U.S. environmental groups echo aviation industry’s call for ICAO to adopt global emissions cap this year

Environmental Defense Fund and Natural Resources Defense Council today echoed the new call by the International Air Transport Association (IATA), a trade body comprising 240 airlines worldwide, for governments to agree this September on a single global cap on emissions of international flights to take effect in 2020.

NGOs today echoed IATA’s call for an agreement this year on a global cap on aviation emissions. Photo credit: Flickr user Mike Miley

The NGOs issued their call in response to a resolution, adopted today at IATA’s annual general meeting in Cape Town, that urges its member airlines to “strongly encourage governments” to adopt such a single global measure at this year’s International Civil Aviation Organisation (ICAO) Assembly.
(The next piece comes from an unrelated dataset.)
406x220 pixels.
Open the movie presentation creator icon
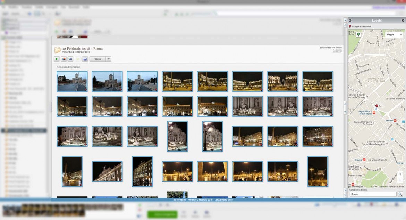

The resolution gives governments a set of principles on how governments could 1) establish procedures for a single market-based measure, and 2) integrate a single market-based measure as part of an overall package of measures to achieve the industry’s goal of having “carbon-neutral growth by 2020.”

In a statement today, Annie Petsonk, EDF’s International Counsel, said:

IATA has opened the door, now it is time for governments to walk through it this September. This is the signal that governments have been seeking.

Not all the elements offered in IATA’s resolution will fully address aviation’s contribution to climate change, the NGOs cautioned. Our colleagues at Transport & Environment and Aviation Environment Federation have issued their own comments on the resolution, as has Carbon Market Watch and NRDC’s Jake Schmidt.

In advance of IATA’s general meeting in Cape Town, 11 global NGOs sent a letter to IATA Director General Tony Tyler calling on IATA to act on market-based measures. The environment, development, community and science groups said in the letter:

To be credible, such measures must include targets compatible with climate science, strong provisions to ensure the environmental credibility of the traded units, limited access to offsets and strict provisions to ensure compliance.

Aviation is already the world’s seventh largest polluter, and if emissions from the industry are left unregulated, they’re expected to double by 2030.